If housing industry professionals are looking for an early Christmas gift, they might receive it in the next two weeks if key economic indicators move in the right direction.
At HousingWire’s Mortgage Rates Center on Tuesday, the 30-year conforming rate averaged 6.98%. That was down 4 basis points (bps) from a week ago and the first weekly decline since rates began to climb in early October. Meanwhile, the 15-year conforming rate continued to rise, up 14 bps over the past week to 7.12%.
The Federal Reserve will hold its next meeting in two weeks and the consensus from interest rate traders is that policymakers will lower the federal funds rate by another 25 bps. That would be the third straight meeting with a decrease, following a pullback of 50 bps in September and 25 bps in November. But market observers believe another cut isn’t likely to have much influence on mortgage rates.
“While mortgage rates have remained mostly unchanged from last week’s levels, we have improved from the highs of November, which could be partially attributed to an increase in dealer demand this month for mortgage bonds,” said Afifa Saburi, a capital markets analyst at Veterans United Home Loans. “If this continues, we could see further improvements in mortgage rates, but any improvement is likely to be marginal as many uncertainties around the market outlook remain.”
The U.S. Bureau of Labor Statistics will release its jobs report for November on Friday. Economists expect the number of new jobs created last month to be in the neighborhood of 200,000. This would represent a return to normal levels for much of 2024. Employers added 254,000 jobs in September, but that number shrank to 12,000 in October.
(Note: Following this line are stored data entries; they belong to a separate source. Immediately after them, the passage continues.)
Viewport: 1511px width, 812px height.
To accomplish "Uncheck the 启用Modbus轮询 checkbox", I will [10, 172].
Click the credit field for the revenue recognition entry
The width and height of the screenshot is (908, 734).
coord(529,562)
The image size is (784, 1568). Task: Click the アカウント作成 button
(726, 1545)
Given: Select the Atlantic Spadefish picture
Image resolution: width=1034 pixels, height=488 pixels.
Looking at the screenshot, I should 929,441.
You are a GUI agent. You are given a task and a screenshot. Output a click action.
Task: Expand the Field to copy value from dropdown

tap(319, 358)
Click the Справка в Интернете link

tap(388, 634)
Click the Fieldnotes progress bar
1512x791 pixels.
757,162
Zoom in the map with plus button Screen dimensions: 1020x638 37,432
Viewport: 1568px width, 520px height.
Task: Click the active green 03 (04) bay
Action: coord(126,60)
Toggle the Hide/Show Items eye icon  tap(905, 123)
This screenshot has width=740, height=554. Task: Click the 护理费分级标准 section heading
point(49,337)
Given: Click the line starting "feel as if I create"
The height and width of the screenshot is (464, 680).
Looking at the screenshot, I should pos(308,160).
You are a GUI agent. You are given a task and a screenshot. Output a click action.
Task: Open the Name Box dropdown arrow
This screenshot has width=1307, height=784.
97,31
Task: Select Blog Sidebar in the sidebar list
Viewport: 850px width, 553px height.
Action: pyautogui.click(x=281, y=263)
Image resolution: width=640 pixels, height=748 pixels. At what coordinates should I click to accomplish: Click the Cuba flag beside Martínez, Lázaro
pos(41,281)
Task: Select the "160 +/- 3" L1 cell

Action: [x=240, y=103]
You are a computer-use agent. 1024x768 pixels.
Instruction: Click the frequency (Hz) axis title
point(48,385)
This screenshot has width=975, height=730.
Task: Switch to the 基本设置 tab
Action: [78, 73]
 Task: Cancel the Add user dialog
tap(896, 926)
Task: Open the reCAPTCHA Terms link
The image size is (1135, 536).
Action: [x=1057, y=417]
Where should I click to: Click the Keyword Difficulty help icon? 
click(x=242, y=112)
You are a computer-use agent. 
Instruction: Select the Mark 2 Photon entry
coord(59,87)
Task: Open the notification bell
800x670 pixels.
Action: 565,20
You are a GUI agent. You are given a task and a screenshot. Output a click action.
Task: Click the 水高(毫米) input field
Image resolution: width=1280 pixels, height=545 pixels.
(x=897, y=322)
A weaker-than-anticipated jobs print could lead the Fed to maintain or accelerate its pattern of rate cuts. Conversely, outsized job growth — combined with the policy plans of president-elect Donald Trump — could renew fears of inflation and push the Fed to put the brakes on a cut this month.
“In addition to data, there are several Federal Reserve members speaking this week, which could impact the market sentiment on what the Fed will do in December,” Saburi said in a statement. “Late last week, the market repositioned, pricing in a higher chance of a 25 bps rate cut for December, which helped U.S. bonds and trickled over to mortgage rates.”
While the upward movement of mortgage rates has kept borrower demand in check, data from Altos Research shows that homebuyer activity is largely positive when compared to each of the past two years. Pending home sales, for instance, were up 7% year over year last week. And the purchase loan application index from the Mortgage Bankers Association has moved higher in four of the past seven weeks — including a 12% spike ahead of the Thanksgiving holiday.
Mat Ishbia, president and CEO of United Wholesale Mortgage (UWM), said in a video post on YouTube this week that current borrowers are focused on where rates are today in relation to when they bought their home. Refinance demand could jump once again — just as it did in September and October — if rates fall by 50 to 75 bps.
Ishbia referenced a recent TransUnion survey in which 80% of respondents said they were likely to refinance their mortgage in the next 12 months.
“Everyone is talking about the Fed cutting rates. Consumers are calling. And this survey locks in the fact that people are going to refinance regardless if rates go down to 4% or 5%,” Ishbia said.